One of the advantages of SCARP, Wongvibulsin noted in an email to The News-Letter, , is that physicians who use it can see the logic behind the result, making it more trustworthy.
“The results are conveyed along with a tree-based summary visualization to address clinician reluctance to blindly follow predictions from ‘black-box’ machine learning solutions when the underlying logic is uninterpretable,” Wongvibulsin wrote.
Once clinical models like CIRC and SCARP are developed, they need to be validated on larger datasets like the National COVID-19 Cohort Collaborative (N3C) Data Enclave, which is co-led by Dr. Christopher Chute, a professor at the School of Medicine. Additionally, the model’s effect on physician decision-making and subsequent effects on patient outcomes need to be tested. The team behind SCARP, Wongvibulsin said, are planning further studies to do both those things.
Garibaldi described the goal of the project.
“Our hope is that we can provide several tools that clinicians on the front lines can use as they are making triage decisions, but equally importantly, that we can use as we are talking to families, patients and loved ones,” he said.
The data in JH-CROWN have not only been used to develop prediction tools, but have also led to studies which tested the effects of remdesivir on clinical outcomes and characterized the risk of hospital-acquired infections, among others.

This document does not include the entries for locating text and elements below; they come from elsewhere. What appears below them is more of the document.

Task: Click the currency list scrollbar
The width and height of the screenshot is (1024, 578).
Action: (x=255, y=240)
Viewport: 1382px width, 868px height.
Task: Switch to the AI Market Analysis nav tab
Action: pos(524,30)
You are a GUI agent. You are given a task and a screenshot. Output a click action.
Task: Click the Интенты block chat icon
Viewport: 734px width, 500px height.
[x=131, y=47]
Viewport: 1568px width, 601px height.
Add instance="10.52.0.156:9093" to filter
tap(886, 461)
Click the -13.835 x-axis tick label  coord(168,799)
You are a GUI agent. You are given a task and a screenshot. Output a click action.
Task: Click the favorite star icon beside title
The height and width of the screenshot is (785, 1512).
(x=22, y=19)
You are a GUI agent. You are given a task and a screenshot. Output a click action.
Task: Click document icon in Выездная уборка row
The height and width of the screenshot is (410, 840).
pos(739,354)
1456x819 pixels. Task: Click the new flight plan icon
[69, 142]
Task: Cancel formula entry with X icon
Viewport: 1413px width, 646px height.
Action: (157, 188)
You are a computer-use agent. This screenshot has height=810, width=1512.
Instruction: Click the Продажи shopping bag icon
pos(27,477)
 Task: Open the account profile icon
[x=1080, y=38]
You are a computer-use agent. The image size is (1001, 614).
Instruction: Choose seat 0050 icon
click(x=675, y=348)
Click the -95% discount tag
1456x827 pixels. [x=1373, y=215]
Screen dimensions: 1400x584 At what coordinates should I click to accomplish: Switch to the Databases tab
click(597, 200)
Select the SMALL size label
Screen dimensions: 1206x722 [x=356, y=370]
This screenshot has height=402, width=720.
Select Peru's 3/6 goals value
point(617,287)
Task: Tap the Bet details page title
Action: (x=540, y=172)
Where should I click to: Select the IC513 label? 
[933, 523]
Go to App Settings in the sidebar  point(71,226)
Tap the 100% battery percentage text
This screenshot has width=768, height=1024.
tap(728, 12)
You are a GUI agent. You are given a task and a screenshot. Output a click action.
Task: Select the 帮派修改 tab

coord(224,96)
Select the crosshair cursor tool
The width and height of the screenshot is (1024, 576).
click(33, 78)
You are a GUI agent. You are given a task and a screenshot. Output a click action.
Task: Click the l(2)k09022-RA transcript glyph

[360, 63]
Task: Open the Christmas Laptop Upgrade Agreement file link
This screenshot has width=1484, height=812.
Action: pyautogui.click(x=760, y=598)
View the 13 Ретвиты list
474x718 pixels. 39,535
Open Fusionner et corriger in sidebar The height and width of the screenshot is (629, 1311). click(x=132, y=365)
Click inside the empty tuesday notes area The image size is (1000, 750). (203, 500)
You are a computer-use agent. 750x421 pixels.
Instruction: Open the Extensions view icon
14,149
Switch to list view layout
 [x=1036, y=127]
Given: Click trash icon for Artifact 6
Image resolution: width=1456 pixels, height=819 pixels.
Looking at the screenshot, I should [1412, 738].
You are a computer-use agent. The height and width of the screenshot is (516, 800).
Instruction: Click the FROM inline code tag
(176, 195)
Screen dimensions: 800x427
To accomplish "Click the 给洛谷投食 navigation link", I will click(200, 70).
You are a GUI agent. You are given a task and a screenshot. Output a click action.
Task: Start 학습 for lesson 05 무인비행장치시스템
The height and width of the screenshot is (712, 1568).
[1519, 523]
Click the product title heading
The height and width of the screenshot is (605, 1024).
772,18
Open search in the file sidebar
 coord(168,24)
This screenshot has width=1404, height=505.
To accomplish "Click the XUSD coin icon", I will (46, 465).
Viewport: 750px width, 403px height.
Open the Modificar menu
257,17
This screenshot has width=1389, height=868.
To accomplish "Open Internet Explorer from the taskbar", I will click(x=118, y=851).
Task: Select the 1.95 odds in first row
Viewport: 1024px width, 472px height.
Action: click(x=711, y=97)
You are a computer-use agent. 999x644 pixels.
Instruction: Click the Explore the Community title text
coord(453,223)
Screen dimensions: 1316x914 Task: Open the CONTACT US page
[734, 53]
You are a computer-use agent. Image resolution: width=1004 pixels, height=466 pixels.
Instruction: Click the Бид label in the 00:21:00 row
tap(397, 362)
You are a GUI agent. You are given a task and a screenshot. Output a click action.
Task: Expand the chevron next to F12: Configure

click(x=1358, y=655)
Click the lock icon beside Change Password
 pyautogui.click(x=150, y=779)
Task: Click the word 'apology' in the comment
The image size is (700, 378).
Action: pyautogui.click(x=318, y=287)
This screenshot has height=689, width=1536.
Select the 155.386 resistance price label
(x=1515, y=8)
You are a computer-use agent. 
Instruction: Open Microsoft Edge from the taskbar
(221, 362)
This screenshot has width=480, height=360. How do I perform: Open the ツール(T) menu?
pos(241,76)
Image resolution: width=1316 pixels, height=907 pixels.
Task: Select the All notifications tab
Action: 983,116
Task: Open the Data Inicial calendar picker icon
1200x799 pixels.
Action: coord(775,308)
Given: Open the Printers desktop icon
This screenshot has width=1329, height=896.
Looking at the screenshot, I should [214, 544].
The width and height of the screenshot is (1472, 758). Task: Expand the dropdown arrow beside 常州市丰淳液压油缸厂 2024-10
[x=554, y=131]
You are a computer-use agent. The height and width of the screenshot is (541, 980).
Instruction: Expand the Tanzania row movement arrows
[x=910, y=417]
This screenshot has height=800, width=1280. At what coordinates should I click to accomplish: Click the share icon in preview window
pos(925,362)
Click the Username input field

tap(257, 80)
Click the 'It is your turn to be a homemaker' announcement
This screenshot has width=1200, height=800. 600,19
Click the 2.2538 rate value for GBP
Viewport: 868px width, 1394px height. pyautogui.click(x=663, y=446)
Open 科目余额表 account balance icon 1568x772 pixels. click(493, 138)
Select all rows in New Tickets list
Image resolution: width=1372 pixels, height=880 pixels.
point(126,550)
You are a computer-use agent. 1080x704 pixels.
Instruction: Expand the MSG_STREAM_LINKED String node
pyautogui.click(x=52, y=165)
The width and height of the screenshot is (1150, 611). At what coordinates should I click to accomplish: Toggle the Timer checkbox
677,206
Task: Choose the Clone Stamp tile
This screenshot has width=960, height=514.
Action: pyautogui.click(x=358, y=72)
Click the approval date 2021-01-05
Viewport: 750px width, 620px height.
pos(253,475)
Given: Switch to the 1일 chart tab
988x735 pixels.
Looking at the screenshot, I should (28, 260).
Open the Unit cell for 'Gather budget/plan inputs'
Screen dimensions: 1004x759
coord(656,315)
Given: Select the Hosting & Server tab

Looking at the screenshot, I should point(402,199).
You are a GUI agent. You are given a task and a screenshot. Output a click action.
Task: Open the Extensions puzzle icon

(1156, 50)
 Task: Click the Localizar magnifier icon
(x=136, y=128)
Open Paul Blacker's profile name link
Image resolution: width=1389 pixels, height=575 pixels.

According to Garibaldi, datasets like JH-CROWN may represent a new path for personalized medicine, one where physicians are able to easily access detailed information about the multitude of factors that affect each person’s health — like their environment and their genetics — and use that information to precisely tailor their treatment.
“That is the future of medicine,” he said. “It will be trying to harness this information in a way that is useful for an individual patient in addition to having the population-level data that can inform public policy and broader health policy.”